There is a biological imperative behind fear. Eons of evolution caused a reflex in most animals as a means of survival. Fear is good in the right context because it keeps beasts alive long enough to make more beasts. However, the line is thin between fear of immediate threat and the anxiety of potential threats. This is where manipulating others enters the discussion. Be it a manipulative boy/girlfriend, car salesman or politician, it is the promotion of threat that causes your biological responses to trigger. The mere idea of a threat is threatening and moves people to react rather than think and evaluate.
Which is why you should always take a deep breath and a long, thoughtful pause when you feel anxious over the evening news, for the media is just another branch of the fear mongering industry.

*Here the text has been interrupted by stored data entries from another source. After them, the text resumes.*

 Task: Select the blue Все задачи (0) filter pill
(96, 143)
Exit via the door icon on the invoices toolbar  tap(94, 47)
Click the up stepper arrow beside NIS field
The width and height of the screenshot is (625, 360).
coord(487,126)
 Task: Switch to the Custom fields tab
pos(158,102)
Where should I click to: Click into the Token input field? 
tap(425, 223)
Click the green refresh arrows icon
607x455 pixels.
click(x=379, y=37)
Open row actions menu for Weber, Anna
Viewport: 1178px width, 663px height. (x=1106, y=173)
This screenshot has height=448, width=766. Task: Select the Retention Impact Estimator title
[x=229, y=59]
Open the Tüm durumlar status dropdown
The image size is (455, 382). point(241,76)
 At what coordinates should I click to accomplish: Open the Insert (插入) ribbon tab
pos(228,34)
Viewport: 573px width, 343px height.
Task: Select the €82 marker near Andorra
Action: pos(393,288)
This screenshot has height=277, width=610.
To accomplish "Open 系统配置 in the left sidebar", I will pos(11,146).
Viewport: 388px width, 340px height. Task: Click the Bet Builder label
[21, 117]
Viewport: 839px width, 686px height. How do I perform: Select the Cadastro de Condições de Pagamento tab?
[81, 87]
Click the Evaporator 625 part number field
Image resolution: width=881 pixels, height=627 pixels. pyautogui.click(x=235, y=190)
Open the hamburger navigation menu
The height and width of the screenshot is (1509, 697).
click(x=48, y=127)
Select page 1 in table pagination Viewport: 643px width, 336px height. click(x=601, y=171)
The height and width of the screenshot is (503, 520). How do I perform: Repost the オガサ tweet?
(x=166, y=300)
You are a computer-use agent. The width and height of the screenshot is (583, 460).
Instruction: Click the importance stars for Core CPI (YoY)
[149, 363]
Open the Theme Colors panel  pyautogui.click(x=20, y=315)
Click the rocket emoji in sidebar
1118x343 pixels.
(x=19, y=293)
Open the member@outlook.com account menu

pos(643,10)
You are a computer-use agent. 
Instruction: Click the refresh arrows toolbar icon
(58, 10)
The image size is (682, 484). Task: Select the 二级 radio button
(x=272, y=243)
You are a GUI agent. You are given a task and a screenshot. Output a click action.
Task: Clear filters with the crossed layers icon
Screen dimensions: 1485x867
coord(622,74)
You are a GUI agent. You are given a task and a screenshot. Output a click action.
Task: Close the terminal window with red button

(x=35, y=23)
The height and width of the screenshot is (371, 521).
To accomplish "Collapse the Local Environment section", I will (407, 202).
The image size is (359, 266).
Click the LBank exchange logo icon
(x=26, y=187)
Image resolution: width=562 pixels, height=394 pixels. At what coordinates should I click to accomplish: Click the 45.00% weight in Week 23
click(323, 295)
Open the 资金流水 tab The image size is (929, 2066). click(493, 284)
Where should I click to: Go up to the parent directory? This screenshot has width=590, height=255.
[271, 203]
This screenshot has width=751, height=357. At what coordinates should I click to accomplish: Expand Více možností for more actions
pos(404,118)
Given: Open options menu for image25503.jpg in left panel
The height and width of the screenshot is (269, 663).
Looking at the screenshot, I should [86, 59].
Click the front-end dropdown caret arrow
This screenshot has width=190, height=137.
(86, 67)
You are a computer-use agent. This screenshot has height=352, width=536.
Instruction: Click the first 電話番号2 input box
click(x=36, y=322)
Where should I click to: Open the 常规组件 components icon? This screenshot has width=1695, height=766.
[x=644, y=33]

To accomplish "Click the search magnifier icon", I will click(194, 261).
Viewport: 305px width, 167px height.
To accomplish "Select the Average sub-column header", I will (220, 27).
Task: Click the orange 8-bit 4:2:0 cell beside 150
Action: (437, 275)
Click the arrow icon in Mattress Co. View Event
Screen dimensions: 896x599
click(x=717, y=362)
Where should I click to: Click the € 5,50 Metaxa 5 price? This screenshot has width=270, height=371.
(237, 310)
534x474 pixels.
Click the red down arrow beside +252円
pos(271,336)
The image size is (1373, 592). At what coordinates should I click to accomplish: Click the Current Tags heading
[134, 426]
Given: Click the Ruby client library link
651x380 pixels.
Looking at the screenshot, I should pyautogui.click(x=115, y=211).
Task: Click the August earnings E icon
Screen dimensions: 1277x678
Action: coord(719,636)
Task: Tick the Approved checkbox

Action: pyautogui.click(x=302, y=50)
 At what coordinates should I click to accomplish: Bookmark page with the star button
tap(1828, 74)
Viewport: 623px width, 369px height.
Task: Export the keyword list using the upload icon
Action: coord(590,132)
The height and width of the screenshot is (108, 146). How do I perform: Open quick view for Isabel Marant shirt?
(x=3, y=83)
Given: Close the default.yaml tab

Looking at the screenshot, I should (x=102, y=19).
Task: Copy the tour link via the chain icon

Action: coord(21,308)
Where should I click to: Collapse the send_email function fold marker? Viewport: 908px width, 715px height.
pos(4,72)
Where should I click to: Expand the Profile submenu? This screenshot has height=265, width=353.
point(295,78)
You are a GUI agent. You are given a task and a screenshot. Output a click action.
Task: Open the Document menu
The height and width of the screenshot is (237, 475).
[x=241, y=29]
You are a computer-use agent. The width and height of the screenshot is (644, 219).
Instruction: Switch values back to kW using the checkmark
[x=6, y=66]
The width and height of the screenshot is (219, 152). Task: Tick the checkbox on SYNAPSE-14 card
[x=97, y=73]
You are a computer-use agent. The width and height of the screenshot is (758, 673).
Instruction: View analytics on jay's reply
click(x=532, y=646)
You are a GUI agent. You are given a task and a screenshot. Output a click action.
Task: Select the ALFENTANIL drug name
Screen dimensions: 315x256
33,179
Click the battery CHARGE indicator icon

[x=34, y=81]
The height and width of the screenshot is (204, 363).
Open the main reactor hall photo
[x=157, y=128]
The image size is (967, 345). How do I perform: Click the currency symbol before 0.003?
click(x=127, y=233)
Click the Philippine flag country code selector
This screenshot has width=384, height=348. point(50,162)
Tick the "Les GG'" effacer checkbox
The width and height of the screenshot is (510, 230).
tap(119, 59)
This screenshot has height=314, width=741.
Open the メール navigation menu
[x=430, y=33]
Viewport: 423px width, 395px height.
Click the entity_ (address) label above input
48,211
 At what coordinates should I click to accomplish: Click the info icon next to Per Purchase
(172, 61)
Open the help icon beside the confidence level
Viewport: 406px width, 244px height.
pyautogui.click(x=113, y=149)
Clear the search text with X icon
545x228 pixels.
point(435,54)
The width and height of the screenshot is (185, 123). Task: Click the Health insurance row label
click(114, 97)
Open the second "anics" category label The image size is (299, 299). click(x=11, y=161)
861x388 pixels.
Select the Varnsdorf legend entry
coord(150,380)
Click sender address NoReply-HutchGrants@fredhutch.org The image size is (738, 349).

The news has recently been filled with frightened people, with the president topping the list. Obama arrived at the University of Central Missouri to give a stump speech but barred College Republicans from attending (so much for freedom of assembly, public discourse, addressing grievances and a lot of other apparently former freedoms). Obama’s staff made the call by deliberately singling them out of the crowd, blocking them from entering the building despite having tickets for the event. Evidentially they were easy to spot due to their earlier participation in a protest rally, no doubt photographed and cataloged by Secret Service agents (note to the SS boys: The FBI doesn’t like the competition, so leave the dirty work to them). The president is apparently fearful of dissent, and as all propagandists do, controls what the public sees by controlling people.
Computer hackers (the new definition of ‘hacker’ that is) are now fearful of the government. Cyber espionage has been a valuable tool for national defense, and Uncle Sam was developing cozier relationships with the hacker community in order to recruit experts in systems vulnerability, virus creation and cyber warfare. That was until Edward Snowden dropped a dime to nark on NSA overreach, whereby the Feds are slurping your every email, listening to your cell phone (even when you are not using it) and cross-indexing your every tweet, post and breath. Before Snowden, Obama and crew had assured hackers that government hacking was benign, a notion now as vulnerable as your privacy. Trust now being shattered, the hacker community is turning away from the NSA and sadly the USA.
But of all the fear festering in the body politic this week, the ugliest of all comes from the gun control industry. The Internet – the universe’s largest copying machine – is mass distributing a messaging playbook created by and for the gun control industry. Misleadingly titled “Preventing Gun Violence Through Effective Messaging” the document is the work of a research company of dubious quality and a propagandist communications consultancy. The goal of the book is to align the public positioning of gun control industry members and solidify their talking points around what their surveys indicate will work. Instructions to their weak-minded field operatives include “alarming facts open the door to action”, “always focus on emotional and value-driven arguments about gun violence” and “tell stories with images and feelings.” Indeed, they caution gun control advocates to avoid statistics and even the term “gun control”. The entire messaging campaign is the combination of fear (“These reckless laws have gun-toting vigilantes roaming the streets making all of us less safe in our own neighborhoods”), sorrow (“Just imagine the pain that a mother or father feels when their young child is gunned down”) and stupidity (“The vast majority of gun owners support background checks”).
Most instructive though was their advice concerning the rare but always attention-arresting episodes of mass homicide. Recognizing that public reaction fades as facts emerge, their direction to gun control advocates is “The most powerful time to communicate is when concern and emotions are running at their peak.” In other words don’t wait. Don’t evaluate. Don’t pause for a fact check, reflection or perspective. Propagandize while the public is in a state of panic.
Crazy Dave said “Don’t be scared.” He might be crazy, but he is right.